■ **TASK STATEMENT**
What is needed here is an exact reprint of every record below.

■ **RECORDS SHOWN**
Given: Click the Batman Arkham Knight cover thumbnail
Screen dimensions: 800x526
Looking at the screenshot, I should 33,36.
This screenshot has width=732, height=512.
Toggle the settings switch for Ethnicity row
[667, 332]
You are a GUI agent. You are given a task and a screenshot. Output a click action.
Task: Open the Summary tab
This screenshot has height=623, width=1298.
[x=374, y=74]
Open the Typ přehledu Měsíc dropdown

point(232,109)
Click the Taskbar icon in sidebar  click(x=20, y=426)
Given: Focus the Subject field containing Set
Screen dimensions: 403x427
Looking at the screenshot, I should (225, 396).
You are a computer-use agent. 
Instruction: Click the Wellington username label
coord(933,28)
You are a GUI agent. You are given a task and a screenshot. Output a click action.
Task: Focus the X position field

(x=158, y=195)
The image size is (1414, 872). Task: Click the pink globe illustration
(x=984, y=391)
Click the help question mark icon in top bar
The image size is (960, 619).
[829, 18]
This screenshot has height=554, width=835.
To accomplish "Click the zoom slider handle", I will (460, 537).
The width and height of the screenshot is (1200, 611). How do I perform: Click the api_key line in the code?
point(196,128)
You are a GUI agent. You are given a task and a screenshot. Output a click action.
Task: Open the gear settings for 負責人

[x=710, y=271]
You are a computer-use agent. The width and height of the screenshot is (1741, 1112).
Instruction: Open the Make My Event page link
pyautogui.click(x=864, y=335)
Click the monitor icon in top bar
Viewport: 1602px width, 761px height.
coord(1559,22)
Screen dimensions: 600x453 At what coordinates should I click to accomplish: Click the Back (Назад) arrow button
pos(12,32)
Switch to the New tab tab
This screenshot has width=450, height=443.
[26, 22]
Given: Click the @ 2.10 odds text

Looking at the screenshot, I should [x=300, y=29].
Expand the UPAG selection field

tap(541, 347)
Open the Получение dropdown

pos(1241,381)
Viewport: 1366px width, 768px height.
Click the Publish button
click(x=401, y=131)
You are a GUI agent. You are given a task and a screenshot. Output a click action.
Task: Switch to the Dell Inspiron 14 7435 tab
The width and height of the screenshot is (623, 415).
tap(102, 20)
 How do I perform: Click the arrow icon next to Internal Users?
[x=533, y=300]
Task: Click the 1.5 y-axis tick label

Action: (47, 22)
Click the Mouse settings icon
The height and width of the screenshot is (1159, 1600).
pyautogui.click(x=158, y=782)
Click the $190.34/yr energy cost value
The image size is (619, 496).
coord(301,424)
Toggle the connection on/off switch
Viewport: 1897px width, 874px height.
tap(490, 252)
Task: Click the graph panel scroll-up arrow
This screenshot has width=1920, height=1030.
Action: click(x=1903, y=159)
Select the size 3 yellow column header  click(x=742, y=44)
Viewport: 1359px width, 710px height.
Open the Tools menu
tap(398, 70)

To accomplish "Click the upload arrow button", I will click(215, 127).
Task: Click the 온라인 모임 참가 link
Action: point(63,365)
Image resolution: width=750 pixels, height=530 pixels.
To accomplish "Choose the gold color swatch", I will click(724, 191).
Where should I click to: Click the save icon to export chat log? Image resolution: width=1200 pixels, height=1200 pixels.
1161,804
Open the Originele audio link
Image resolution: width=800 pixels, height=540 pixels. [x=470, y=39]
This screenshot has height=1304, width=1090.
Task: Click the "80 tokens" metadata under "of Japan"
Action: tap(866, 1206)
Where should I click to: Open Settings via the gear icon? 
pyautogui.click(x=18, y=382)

■ **ANSWER SECTION**
Given: Click the Batman Arkham Knight cover thumbnail
Screen dimensions: 800x526
Looking at the screenshot, I should 33,36.
This screenshot has width=732, height=512.
Toggle the settings switch for Ethnicity row
[667, 332]
You are a GUI agent. You are given a task and a screenshot. Output a click action.
Task: Open the Summary tab
This screenshot has height=623, width=1298.
[x=374, y=74]
Open the Typ přehledu Měsíc dropdown

point(232,109)
Click the Taskbar icon in sidebar  click(x=20, y=426)
Given: Focus the Subject field containing Set
Screen dimensions: 403x427
Looking at the screenshot, I should (225, 396).
You are a computer-use agent. 
Instruction: Click the Wellington username label
coord(933,28)
You are a GUI agent. You are given a task and a screenshot. Output a click action.
Task: Focus the X position field

(x=158, y=195)
The image size is (1414, 872). Task: Click the pink globe illustration
(x=984, y=391)
Click the help question mark icon in top bar
The image size is (960, 619).
[829, 18]
This screenshot has height=554, width=835.
To accomplish "Click the zoom slider handle", I will (460, 537).
The width and height of the screenshot is (1200, 611). How do I perform: Click the api_key line in the code?
point(196,128)
You are a GUI agent. You are given a task and a screenshot. Output a click action.
Task: Open the gear settings for 負責人

[x=710, y=271]
You are a computer-use agent. The width and height of the screenshot is (1741, 1112).
Instruction: Open the Make My Event page link
pyautogui.click(x=864, y=335)
Click the monitor icon in top bar
Viewport: 1602px width, 761px height.
coord(1559,22)
Screen dimensions: 600x453 At what coordinates should I click to accomplish: Click the Back (Назад) arrow button
pos(12,32)
Switch to the New tab tab
This screenshot has width=450, height=443.
[26, 22]
Given: Click the @ 2.10 odds text

Looking at the screenshot, I should [x=300, y=29].
Expand the UPAG selection field

tap(541, 347)
Open the Получение dropdown

pos(1241,381)
Viewport: 1366px width, 768px height.
Click the Publish button
click(x=401, y=131)
You are a GUI agent. You are given a task and a screenshot. Output a click action.
Task: Switch to the Dell Inspiron 14 7435 tab
The width and height of the screenshot is (623, 415).
tap(102, 20)
 How do I perform: Click the arrow icon next to Internal Users?
[x=533, y=300]
Task: Click the 1.5 y-axis tick label

Action: (47, 22)
Click the Mouse settings icon
The height and width of the screenshot is (1159, 1600).
pyautogui.click(x=158, y=782)
Click the $190.34/yr energy cost value
The image size is (619, 496).
coord(301,424)
Toggle the connection on/off switch
Viewport: 1897px width, 874px height.
tap(490, 252)
Task: Click the graph panel scroll-up arrow
This screenshot has width=1920, height=1030.
Action: click(x=1903, y=159)
Select the size 3 yellow column header  click(x=742, y=44)
Viewport: 1359px width, 710px height.
Open the Tools menu
tap(398, 70)

To accomplish "Click the upload arrow button", I will click(215, 127).
Task: Click the 온라인 모임 참가 link
Action: point(63,365)
Image resolution: width=750 pixels, height=530 pixels.
To accomplish "Choose the gold color swatch", I will click(724, 191).
Where should I click to: Click the save icon to export chat log? Image resolution: width=1200 pixels, height=1200 pixels.
1161,804
Open the Originele audio link
Image resolution: width=800 pixels, height=540 pixels. [x=470, y=39]
This screenshot has height=1304, width=1090.
Task: Click the "80 tokens" metadata under "of Japan"
Action: tap(866, 1206)
Where should I click to: Open Settings via the gear icon? 
pyautogui.click(x=18, y=382)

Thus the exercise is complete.